Exercise details —
Could you repeat, word for word, the line with "This screenshot has width=1280, height=720." and every line after it in the records below, leaving out any pictures?

▬▬▬

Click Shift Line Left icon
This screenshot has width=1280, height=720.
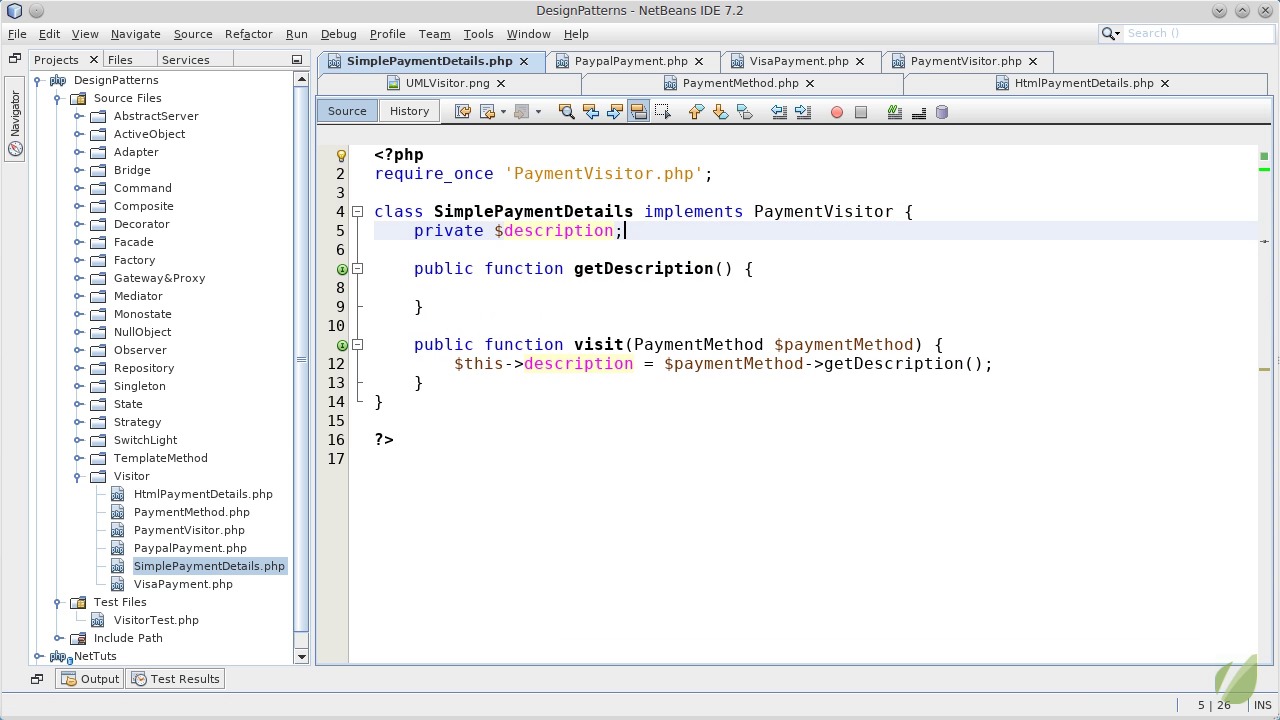point(779,112)
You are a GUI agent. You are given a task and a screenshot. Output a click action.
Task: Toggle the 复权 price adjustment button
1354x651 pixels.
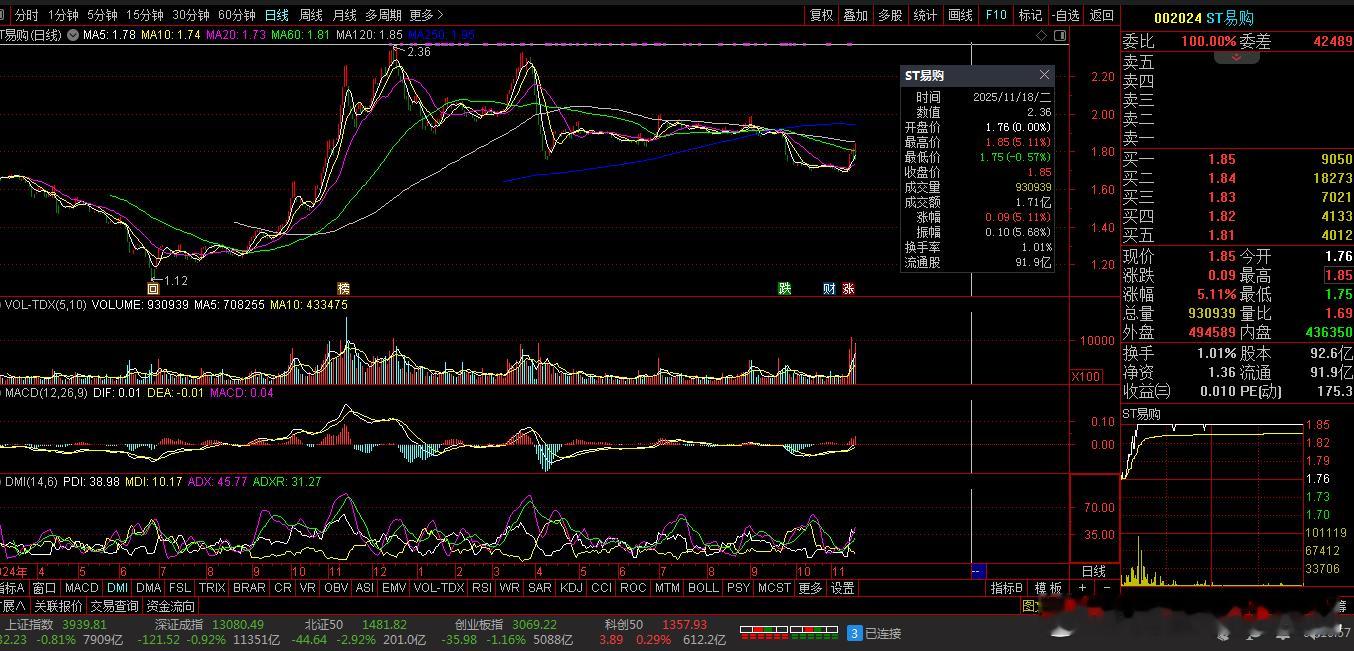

▬▬▬

Completed task —
This screenshot has width=1280, height=720.
point(779,112)
You are a GUI agent. You are given a task and a screenshot. Output a click action.
Task: Toggle the 复权 price adjustment button
1354x651 pixels.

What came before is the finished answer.